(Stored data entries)
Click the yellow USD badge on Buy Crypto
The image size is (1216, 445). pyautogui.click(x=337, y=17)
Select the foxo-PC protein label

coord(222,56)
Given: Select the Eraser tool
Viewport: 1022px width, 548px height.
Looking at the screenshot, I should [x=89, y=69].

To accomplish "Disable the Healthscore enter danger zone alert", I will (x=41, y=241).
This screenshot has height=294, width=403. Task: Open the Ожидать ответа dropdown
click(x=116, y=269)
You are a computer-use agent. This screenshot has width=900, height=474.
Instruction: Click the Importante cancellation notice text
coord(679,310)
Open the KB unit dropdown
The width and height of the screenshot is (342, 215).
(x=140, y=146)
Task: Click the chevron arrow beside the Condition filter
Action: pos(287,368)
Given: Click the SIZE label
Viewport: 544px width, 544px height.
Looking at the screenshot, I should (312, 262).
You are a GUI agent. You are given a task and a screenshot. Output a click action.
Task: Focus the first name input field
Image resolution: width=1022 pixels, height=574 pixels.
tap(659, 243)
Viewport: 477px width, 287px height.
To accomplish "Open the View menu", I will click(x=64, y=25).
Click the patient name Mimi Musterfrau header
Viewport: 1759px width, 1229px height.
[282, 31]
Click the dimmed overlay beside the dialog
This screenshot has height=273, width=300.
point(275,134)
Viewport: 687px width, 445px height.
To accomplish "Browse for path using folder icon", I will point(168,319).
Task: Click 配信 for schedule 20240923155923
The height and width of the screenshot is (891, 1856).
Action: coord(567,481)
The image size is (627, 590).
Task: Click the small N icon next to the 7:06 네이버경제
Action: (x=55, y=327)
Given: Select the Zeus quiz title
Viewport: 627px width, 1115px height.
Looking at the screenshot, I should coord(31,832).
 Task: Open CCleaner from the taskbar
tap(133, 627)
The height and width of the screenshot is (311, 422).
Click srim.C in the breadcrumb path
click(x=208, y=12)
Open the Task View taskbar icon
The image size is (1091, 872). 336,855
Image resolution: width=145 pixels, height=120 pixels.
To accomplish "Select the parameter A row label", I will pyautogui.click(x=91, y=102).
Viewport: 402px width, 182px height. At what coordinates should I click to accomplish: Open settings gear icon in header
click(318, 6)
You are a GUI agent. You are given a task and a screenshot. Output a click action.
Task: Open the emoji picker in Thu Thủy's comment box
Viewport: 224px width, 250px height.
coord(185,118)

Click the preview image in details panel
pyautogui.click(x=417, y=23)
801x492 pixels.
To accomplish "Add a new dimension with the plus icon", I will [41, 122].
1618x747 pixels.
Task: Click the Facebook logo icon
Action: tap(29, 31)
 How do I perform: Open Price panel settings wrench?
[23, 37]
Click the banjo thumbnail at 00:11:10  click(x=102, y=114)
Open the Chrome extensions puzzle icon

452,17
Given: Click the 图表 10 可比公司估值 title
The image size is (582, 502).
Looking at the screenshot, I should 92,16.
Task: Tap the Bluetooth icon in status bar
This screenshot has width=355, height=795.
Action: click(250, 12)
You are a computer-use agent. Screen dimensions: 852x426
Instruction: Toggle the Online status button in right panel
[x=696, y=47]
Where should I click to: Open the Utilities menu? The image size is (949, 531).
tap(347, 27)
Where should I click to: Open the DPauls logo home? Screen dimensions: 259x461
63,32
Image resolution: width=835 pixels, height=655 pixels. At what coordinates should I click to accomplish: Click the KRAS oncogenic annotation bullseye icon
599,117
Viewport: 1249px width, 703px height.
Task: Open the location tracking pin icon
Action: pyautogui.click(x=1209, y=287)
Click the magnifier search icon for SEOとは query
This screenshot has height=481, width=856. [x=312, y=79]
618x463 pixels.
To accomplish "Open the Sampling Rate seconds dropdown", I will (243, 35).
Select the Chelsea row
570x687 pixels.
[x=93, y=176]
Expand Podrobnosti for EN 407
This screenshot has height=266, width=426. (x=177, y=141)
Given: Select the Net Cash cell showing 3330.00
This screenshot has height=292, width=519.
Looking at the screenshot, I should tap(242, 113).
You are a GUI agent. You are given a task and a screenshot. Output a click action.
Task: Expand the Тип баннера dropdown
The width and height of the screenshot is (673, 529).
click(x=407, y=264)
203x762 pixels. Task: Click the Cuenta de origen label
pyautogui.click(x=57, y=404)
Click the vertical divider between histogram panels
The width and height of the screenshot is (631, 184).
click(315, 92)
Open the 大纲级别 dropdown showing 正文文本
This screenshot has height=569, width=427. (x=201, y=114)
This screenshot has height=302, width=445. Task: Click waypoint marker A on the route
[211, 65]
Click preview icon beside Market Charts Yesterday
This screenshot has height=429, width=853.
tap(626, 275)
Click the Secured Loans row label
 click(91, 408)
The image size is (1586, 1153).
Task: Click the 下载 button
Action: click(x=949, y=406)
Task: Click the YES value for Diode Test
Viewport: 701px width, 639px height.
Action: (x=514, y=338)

## [What the task requires]
The entries shown above must be restated word for word.

## [Result of this exercise]
Click the yellow USD badge on Buy Crypto
The image size is (1216, 445). pyautogui.click(x=337, y=17)
Select the foxo-PC protein label

coord(222,56)
Given: Select the Eraser tool
Viewport: 1022px width, 548px height.
Looking at the screenshot, I should [x=89, y=69].

To accomplish "Disable the Healthscore enter danger zone alert", I will (x=41, y=241).
This screenshot has height=294, width=403. Task: Open the Ожидать ответа dropdown
click(x=116, y=269)
You are a computer-use agent. This screenshot has width=900, height=474.
Instruction: Click the Importante cancellation notice text
coord(679,310)
Open the KB unit dropdown
The width and height of the screenshot is (342, 215).
(x=140, y=146)
Task: Click the chevron arrow beside the Condition filter
Action: pos(287,368)
Given: Click the SIZE label
Viewport: 544px width, 544px height.
Looking at the screenshot, I should (312, 262).
You are a GUI agent. You are given a task and a screenshot. Output a click action.
Task: Focus the first name input field
Image resolution: width=1022 pixels, height=574 pixels.
tap(659, 243)
Viewport: 477px width, 287px height.
To accomplish "Open the View menu", I will click(x=64, y=25).
Click the patient name Mimi Musterfrau header
Viewport: 1759px width, 1229px height.
[282, 31]
Click the dimmed overlay beside the dialog
This screenshot has height=273, width=300.
point(275,134)
Viewport: 687px width, 445px height.
To accomplish "Browse for path using folder icon", I will point(168,319).
Task: Click 配信 for schedule 20240923155923
The height and width of the screenshot is (891, 1856).
Action: coord(567,481)
The image size is (627, 590).
Task: Click the small N icon next to the 7:06 네이버경제
Action: (x=55, y=327)
Given: Select the Zeus quiz title
Viewport: 627px width, 1115px height.
Looking at the screenshot, I should coord(31,832).
 Task: Open CCleaner from the taskbar
tap(133, 627)
The height and width of the screenshot is (311, 422).
Click srim.C in the breadcrumb path
click(x=208, y=12)
Open the Task View taskbar icon
The image size is (1091, 872). 336,855
Image resolution: width=145 pixels, height=120 pixels.
To accomplish "Select the parameter A row label", I will pyautogui.click(x=91, y=102).
Viewport: 402px width, 182px height. At what coordinates should I click to accomplish: Open settings gear icon in header
click(318, 6)
You are a GUI agent. You are given a task and a screenshot. Output a click action.
Task: Open the emoji picker in Thu Thủy's comment box
Viewport: 224px width, 250px height.
coord(185,118)

Click the preview image in details panel
pyautogui.click(x=417, y=23)
801x492 pixels.
To accomplish "Add a new dimension with the plus icon", I will [41, 122].
1618x747 pixels.
Task: Click the Facebook logo icon
Action: tap(29, 31)
 How do I perform: Open Price panel settings wrench?
[23, 37]
Click the banjo thumbnail at 00:11:10  click(x=102, y=114)
Open the Chrome extensions puzzle icon

452,17
Given: Click the 图表 10 可比公司估值 title
The image size is (582, 502).
Looking at the screenshot, I should 92,16.
Task: Tap the Bluetooth icon in status bar
This screenshot has width=355, height=795.
Action: click(250, 12)
You are a computer-use agent. Screen dimensions: 852x426
Instruction: Toggle the Online status button in right panel
[x=696, y=47]
Where should I click to: Open the Utilities menu? The image size is (949, 531).
tap(347, 27)
Where should I click to: Open the DPauls logo home? Screen dimensions: 259x461
63,32
Image resolution: width=835 pixels, height=655 pixels. At what coordinates should I click to accomplish: Click the KRAS oncogenic annotation bullseye icon
599,117
Viewport: 1249px width, 703px height.
Task: Open the location tracking pin icon
Action: pyautogui.click(x=1209, y=287)
Click the magnifier search icon for SEOとは query
This screenshot has height=481, width=856. [x=312, y=79]
618x463 pixels.
To accomplish "Open the Sampling Rate seconds dropdown", I will (243, 35).
Select the Chelsea row
570x687 pixels.
[x=93, y=176]
Expand Podrobnosti for EN 407
This screenshot has height=266, width=426. (x=177, y=141)
Given: Select the Net Cash cell showing 3330.00
This screenshot has height=292, width=519.
Looking at the screenshot, I should tap(242, 113).
You are a GUI agent. You are given a task and a screenshot. Output a click action.
Task: Expand the Тип баннера dropdown
The width and height of the screenshot is (673, 529).
click(x=407, y=264)
203x762 pixels. Task: Click the Cuenta de origen label
pyautogui.click(x=57, y=404)
Click the vertical divider between histogram panels
The width and height of the screenshot is (631, 184).
click(315, 92)
Open the 大纲级别 dropdown showing 正文文本
This screenshot has height=569, width=427. (x=201, y=114)
This screenshot has height=302, width=445. Task: Click waypoint marker A on the route
[211, 65]
Click preview icon beside Market Charts Yesterday
This screenshot has height=429, width=853.
tap(626, 275)
Click the Secured Loans row label
 click(91, 408)
The image size is (1586, 1153).
Task: Click the 下载 button
Action: click(x=949, y=406)
Task: Click the YES value for Diode Test
Viewport: 701px width, 639px height.
Action: (x=514, y=338)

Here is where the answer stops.